While not as well known for fly fishing as other parts of the state, Northwest Montana offers some good opportunities for anglers, as well as incredible views of the soaring mountains of Glacier Country. Many of the rivers here act as nurseries for the numerous large lakes and reservoirs found throughout this region. In these fisheries, small trout are encountered all year, while larger fish move in and out seasonally. Many of these rivers drain the high country in and around Glacier National Park, producing spectacular aquamarine colored water. While beautiful to look at, these waters are not especially fertile. Though this does keep trout and insect populations relatively low, the upside is that the fish tend to be very opportunistic feeders. This country is also the dominion of native species, and Westslope Cutthroat Trout are abundant throughout many of the river systems.
This small river flows into the Clark's Fork/Noxon Reservoir just east of the Montana/Idaho border. The Bull experiences a short float season during high water in early Summer, but anglers will be limited to wading the rest of the year.
Located near the town of Libby, MT, this large tailwater is one the best and most popular fisheries in Northwestern Montana. It is perhaps best known for producing the Montana state record Rainbow Trout, which tipped the scales at over 33lbs. The average 'Bow, however, runs in the 12-14 inch range. The Kootenai sports abundant public access for wade fishing, and its large size makes it a perfect candidate for float fishing out of a drift boat or raft.
Closely paralleled by US Highway 2, the Middle Fork serves as Glacier National Parks southern boundary for a great distance. This stretch offers great access for both wade and float anglers. The headwaters rise deep in the Bob Marshall Wilderness, many miles from the nearest road or town. This section contains some serious whitewater, and is one of the best multi-day floats in the state. Fishing is good throughout, with smallish Cutthroats being plentiful, and some surprises that swim up from Flathead Lake lurking as well.
Flowing into the US from Canada, the North Fork serves as Glacier National Park's western border. A dirt road roughly follows the rivers entire course from Columbia Falls, MT up to the US/Canada border. Access for both wading and floating can be found throughout. Like the Middle Fork, most of the Cutthroats run on the small side, but larger fish out of Flathead Lake move in and out throughout the year.
The South Fork of the Flathead is one of the crown jewels of Montana wilderness and trout fishing. Located deep in "The Bob", the great effort required to reach these waters ensures the quality of the fishing. At the same time, Hungry Horse Dam acts as a buffer to the rest of the Flathead system, meaning that only native Cutthroats and Bull Trout are found here. This is one of last major streams in Montana void of non-native fish. While there is limited road access, fishing most of the South Fork is a serious wilderness undertaking.

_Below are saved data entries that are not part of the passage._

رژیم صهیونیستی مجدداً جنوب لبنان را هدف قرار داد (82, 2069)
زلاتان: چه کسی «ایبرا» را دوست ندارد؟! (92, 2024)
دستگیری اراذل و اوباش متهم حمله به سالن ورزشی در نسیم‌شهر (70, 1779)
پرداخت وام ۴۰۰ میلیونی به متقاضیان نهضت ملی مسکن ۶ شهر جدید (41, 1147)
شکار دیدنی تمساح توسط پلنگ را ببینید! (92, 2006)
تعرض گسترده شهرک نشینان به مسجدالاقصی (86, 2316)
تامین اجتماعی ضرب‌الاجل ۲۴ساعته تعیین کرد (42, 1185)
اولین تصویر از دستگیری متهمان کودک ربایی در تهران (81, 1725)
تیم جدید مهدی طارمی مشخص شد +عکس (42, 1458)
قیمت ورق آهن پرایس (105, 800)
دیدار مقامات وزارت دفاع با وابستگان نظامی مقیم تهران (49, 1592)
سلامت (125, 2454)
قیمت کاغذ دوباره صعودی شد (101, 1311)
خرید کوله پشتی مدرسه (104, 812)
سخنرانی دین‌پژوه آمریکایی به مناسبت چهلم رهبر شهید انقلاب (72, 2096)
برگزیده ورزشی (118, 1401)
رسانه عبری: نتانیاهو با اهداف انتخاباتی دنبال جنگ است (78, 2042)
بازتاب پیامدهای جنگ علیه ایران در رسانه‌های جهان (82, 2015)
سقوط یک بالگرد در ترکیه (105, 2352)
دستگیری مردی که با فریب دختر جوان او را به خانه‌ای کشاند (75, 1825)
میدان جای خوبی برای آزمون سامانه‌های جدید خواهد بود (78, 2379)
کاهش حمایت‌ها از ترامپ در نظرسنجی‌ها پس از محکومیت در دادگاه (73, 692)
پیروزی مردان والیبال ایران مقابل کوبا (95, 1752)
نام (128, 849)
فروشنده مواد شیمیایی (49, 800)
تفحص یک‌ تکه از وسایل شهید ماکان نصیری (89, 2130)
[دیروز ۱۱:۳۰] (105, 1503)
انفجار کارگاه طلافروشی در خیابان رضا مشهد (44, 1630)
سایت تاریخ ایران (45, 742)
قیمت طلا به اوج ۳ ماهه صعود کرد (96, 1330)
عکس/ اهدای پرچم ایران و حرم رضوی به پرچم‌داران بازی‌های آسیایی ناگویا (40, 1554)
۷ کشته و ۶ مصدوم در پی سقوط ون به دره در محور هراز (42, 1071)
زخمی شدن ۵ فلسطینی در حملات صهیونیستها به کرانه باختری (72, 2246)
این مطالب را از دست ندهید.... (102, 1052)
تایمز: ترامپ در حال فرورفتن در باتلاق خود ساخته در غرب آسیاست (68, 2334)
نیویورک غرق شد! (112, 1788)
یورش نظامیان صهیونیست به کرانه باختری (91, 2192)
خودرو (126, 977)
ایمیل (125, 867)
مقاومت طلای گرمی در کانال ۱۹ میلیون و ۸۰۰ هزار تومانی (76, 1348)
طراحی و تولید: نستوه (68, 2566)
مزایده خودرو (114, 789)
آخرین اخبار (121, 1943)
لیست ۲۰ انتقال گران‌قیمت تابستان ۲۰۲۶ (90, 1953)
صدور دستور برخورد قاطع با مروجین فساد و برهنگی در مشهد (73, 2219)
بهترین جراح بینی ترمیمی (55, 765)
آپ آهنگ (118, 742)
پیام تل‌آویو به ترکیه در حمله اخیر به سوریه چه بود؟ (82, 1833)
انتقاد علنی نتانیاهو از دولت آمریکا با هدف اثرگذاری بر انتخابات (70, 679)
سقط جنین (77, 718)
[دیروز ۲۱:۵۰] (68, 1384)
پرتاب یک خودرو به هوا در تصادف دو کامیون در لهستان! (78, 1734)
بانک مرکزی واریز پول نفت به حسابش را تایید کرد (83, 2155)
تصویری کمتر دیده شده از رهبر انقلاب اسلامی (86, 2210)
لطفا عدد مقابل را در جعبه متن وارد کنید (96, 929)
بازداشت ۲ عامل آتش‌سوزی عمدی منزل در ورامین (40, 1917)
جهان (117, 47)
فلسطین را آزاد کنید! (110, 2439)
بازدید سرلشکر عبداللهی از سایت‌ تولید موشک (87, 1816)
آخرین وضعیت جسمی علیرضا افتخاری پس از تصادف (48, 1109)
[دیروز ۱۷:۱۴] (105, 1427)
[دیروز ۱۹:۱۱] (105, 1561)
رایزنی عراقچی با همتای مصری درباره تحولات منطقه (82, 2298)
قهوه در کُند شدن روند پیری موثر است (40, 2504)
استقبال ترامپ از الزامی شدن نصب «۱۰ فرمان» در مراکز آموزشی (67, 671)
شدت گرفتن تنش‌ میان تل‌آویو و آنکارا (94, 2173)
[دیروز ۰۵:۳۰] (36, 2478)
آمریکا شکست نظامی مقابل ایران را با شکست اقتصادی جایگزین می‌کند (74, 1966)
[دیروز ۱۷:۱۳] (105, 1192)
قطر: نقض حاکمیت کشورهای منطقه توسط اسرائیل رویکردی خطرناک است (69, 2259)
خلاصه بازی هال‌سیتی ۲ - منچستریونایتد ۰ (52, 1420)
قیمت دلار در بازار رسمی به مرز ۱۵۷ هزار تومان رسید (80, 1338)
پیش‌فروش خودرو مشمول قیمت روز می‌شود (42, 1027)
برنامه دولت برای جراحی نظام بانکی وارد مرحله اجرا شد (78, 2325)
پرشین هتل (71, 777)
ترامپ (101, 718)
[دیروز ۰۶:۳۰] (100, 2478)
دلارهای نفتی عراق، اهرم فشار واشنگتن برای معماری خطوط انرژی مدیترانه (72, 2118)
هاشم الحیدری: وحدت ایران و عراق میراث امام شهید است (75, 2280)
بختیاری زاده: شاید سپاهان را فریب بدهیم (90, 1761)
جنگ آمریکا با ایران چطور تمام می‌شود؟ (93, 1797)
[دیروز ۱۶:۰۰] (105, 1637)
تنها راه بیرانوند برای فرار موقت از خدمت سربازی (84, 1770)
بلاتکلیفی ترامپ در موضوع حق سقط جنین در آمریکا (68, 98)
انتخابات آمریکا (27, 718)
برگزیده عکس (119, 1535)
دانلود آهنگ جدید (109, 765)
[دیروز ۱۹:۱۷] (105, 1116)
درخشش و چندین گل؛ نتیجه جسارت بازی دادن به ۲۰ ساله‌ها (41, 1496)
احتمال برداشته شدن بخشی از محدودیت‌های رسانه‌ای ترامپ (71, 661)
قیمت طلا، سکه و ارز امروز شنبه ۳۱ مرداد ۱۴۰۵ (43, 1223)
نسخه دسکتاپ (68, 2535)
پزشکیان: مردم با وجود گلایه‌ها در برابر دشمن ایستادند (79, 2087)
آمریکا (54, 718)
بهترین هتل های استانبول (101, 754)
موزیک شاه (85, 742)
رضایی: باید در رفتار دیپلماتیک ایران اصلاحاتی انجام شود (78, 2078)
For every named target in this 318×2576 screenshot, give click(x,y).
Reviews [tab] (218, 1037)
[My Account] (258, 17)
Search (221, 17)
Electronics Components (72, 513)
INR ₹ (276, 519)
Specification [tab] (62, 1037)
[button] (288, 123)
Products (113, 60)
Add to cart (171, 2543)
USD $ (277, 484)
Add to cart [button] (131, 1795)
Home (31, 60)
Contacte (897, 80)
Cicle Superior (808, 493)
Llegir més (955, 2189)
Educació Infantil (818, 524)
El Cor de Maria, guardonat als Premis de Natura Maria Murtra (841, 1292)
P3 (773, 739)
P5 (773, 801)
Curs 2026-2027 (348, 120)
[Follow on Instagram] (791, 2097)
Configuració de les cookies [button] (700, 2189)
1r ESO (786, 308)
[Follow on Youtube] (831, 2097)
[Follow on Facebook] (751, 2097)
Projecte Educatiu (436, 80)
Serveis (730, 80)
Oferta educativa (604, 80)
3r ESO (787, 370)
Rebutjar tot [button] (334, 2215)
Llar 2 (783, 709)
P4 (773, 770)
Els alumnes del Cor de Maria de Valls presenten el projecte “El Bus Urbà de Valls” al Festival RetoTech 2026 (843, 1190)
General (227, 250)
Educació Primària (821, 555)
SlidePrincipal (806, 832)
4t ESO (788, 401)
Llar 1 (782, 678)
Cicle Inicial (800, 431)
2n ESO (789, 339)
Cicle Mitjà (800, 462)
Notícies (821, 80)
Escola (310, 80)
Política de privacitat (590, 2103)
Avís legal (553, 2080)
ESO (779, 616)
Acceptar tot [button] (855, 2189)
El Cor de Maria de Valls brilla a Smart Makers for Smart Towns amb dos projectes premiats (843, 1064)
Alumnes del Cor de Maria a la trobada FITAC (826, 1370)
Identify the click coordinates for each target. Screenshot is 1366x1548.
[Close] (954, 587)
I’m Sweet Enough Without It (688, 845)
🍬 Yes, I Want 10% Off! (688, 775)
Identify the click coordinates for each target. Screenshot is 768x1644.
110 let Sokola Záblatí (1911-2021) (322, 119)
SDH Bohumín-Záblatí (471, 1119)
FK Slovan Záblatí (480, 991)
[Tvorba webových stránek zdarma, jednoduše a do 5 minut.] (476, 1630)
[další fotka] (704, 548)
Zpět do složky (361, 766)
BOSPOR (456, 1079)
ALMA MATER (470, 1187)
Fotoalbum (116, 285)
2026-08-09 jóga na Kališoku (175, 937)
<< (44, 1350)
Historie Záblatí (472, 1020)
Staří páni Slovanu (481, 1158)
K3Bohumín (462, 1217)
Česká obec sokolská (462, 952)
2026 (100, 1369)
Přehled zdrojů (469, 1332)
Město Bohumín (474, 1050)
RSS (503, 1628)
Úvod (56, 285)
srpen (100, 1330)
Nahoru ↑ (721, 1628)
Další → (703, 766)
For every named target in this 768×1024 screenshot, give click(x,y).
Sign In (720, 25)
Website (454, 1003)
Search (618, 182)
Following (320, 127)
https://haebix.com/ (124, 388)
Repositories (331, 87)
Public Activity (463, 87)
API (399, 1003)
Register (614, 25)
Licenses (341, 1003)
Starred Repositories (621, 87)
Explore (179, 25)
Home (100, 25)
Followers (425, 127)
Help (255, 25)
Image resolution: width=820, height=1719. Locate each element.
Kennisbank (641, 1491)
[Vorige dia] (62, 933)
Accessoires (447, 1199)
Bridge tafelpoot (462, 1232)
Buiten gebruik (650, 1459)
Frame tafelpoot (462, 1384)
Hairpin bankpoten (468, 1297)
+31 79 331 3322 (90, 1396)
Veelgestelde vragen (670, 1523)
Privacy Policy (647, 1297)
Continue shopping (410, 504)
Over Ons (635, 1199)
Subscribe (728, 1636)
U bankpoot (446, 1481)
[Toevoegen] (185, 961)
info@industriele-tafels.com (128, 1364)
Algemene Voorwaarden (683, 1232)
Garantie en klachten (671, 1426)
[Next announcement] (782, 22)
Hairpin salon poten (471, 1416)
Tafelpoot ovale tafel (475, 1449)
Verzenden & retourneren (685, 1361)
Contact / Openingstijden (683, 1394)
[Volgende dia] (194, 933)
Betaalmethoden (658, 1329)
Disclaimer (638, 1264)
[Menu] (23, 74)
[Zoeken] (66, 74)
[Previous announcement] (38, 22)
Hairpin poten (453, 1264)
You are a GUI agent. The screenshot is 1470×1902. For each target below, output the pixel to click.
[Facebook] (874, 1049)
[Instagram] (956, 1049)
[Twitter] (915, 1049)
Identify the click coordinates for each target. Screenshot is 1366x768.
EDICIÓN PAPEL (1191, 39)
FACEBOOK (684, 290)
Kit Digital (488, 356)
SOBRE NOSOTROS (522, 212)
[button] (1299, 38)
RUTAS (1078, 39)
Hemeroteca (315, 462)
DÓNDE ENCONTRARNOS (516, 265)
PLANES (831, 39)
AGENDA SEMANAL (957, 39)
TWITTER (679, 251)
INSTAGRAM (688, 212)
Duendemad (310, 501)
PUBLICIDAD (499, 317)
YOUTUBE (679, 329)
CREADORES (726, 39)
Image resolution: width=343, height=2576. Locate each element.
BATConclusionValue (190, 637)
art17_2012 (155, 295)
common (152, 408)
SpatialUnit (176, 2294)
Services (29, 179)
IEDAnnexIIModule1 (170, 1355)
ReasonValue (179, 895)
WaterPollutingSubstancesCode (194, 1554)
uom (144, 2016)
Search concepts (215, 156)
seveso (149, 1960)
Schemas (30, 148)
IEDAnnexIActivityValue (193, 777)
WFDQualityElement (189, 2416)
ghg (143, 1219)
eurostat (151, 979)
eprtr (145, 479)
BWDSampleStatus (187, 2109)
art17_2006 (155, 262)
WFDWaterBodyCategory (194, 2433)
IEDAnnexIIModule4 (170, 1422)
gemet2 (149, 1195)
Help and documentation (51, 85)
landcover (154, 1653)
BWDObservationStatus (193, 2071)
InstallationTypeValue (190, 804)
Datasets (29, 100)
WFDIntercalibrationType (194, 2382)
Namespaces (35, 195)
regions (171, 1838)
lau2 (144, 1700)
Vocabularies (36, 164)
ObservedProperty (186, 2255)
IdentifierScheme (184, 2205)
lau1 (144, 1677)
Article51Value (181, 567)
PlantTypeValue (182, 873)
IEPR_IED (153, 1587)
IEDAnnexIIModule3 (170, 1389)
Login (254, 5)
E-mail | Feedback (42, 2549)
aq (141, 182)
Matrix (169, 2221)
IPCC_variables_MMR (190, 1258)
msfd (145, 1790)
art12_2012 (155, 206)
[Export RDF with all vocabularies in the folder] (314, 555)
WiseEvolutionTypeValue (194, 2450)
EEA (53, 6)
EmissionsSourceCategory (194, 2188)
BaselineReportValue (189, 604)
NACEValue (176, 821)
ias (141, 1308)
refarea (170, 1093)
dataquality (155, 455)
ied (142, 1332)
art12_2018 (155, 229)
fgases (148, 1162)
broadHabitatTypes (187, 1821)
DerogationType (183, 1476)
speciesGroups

The Spotted Bear is a small tributary of the South Fork Flathead above Hungry Horse Reservoir. The lower end is accessible from the long, dusty road around the reservoir at the Spotted Bear Ranger Station. The stream quickly ascends into the wilderness and access is by foot. This is an excellent fishery for 10-14 inch Westslope Cutthroats.
Not to be confused with the more well known river in Southwestern Montana, this version of the Stillwater drains a large area west of Whitefish and Kalispell. Although it is known more for its Northern Pike fishing, the Stillwater does have some trout in places, and many of its tributary lakes and creeks offer good fishing as well.
This swift freestone stream drains the densely forested Swan Valley, which lies beneath the towering Mission Mountains to the west and Bob Marshall Wilderness to the east. Cutthroats and Rainbows in the 8-12 inch range fall victim to dry flies, while larger fish are sometimes taken on subsurface offerings. Wade access is fairly limited and the Swan is big enough to float, but numerous log jams and sweepers discourage all but the most experienced oarsmen.
This tributary of the Clark's Fork provides good fishing for Rainbows and Cutthroats with a few Browns in the mix as well. The upper reaches of the river are small with a very low gradient. The river gains volume and steam as you move downstream, with miles of delightful pocketwater available to fish. Access is good throughout. The Thompson is known for its Salmonfly hatch in early summer, which is one of the best in this region of the state.
Located in extreme Northwestern Montana not far from the Canadian border, the Yaak is located in a very isolated and secluded area of the state. The stream is notable for being one of a very few places in Montana where Rainbow Trout are natives. The upper reaches of the stream are quite placid, while the lower end above the confluence with the Kootenai contains a canyon with some major whitewater.